The halcyon days when venture capitalists were content to shell out billions for the latest AI startup, while researchers burned cash with little to gain, may be almost over. A “reckoning” will soon come for AI companies that fail to turn a profit as the new technology matures, Kai-Fu Lee, president and CEO of Sinovation Ventures, said at the Fortune Innovation forum in Hong Kong on Wednesday .
Lee said too many Large Language Model (LLM) startups focus on finding breakthrough advancements and too little on commercializing their work. “Many of the LLM companies out there are run by researchers who only care about creating a great model,” she said in a conversation with Fortune managing editor Alyson Shontell. “The science fair phase must end.”
If there’s one thing the three major U.S. tech stocks have in common, it’s that they’ve successfully monetized an emerging technology: Microsoft with the personal computer, Apple and Google with the smartphone.
A former president of Google China and a field researcher himself, Lee founded his AI startup in March 2023. The company, called 01.AI, was valued at more than $1 billion in less than eight months.
Lee said his former employer, Google, serves as a cautionary tale. Even with the densest pipeline of AI talent found in the world to date, she argued that Google lost its edge over OpenAI because it wasted time and resources pandering to the competing agendas of all its employees.
“If you have too many researchers and a culture where everyone can test their ideas, the startup will quickly run out of money,” he said.
Huawei’s focus against Google’s “making a hundred flowers bloom”.
Lee argued that for his company to one day be among the world leaders in the industry, it must be brutally efficient with every dollar it spends.

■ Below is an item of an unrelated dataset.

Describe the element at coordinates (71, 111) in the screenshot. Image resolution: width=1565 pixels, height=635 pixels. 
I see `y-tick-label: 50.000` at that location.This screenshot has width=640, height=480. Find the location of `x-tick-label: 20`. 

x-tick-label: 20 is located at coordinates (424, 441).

The AI expert on Wednesday pointed to Huawei as an example of how such focus could work in practice. China’s top telecommunications equipment maker took advantage of an obscure advance by Turkish computer researcher Erdal Arıkan, investing his efforts almost exclusively in commercializing his discovery of the polar code. This has allowed them to overtake major Western competitors such as Ericsson and continue to control the majority of the 5G mobile network market.

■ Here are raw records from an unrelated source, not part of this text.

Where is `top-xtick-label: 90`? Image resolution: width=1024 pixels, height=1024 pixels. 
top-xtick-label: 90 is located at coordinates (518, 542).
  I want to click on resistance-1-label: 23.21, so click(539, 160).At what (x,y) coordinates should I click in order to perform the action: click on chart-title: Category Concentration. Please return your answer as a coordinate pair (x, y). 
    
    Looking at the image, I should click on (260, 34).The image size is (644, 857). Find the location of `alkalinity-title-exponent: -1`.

“That made a difference,” Lee said. “We’re taking the same approach to be very, very diligent about saving the GPU [costs].”

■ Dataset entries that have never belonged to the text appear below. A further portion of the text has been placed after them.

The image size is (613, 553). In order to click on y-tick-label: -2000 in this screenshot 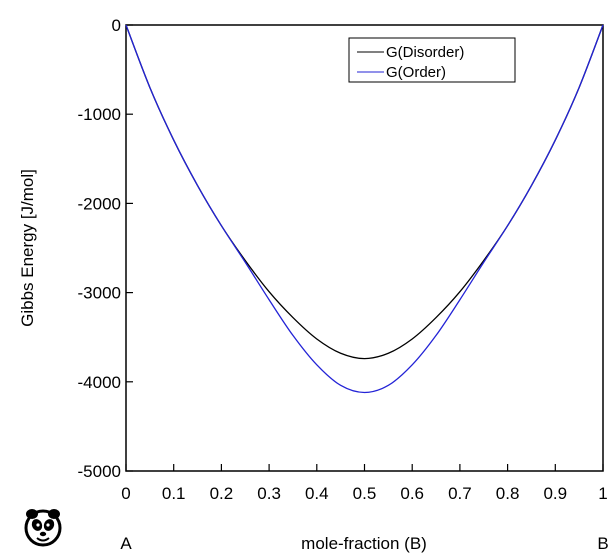, I will do `click(100, 204)`. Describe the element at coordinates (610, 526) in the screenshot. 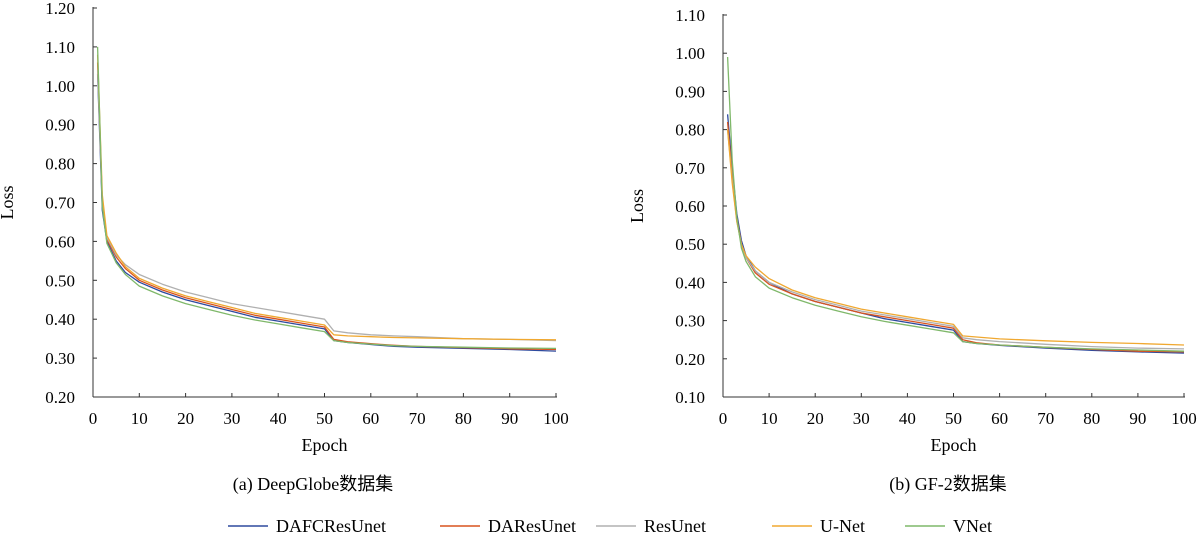

I see `legend: DAFCResUnet DAResUnet ResUnet U-Net VNet` at that location.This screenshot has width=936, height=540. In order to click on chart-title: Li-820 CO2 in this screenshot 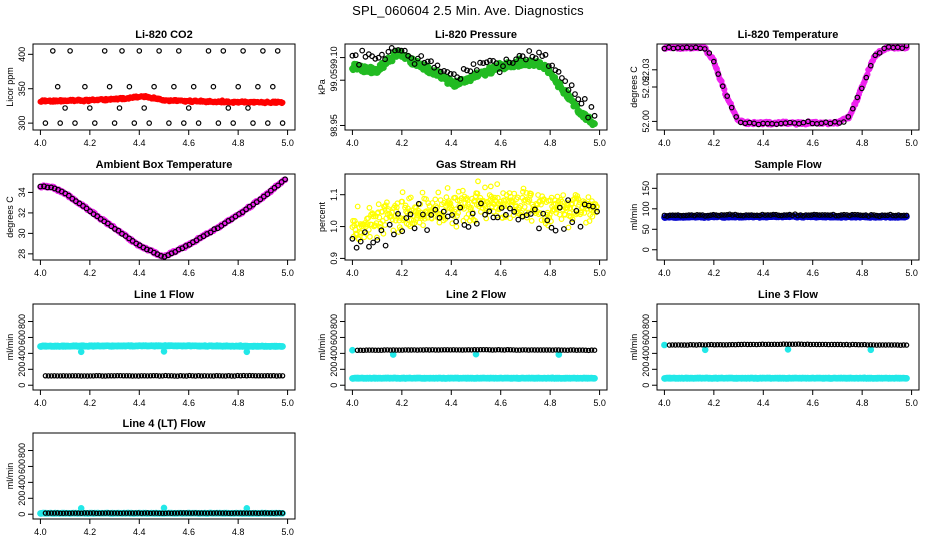, I will do `click(164, 35)`.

Thanks to its focus on efficient execution, he believes that 01.AI, which publishes all its research on open sites like Hugging Face, has closed the gap with American companies like OpenAI from eight years to less than twelve months in just one year .
AI rivals that instead embrace Google’s strategy of “letting a hundred flowers bloom,” as Lee called it, would instead struggle to achieve profitability.
“There is a time when investors will say: what do you have to show for yourself?” Lee said. “What is your income statement? What is your turnover? What is your growth? When do you break even?”
If an AI startup doesn’t have a compelling answer, the days of the “science fair” are over.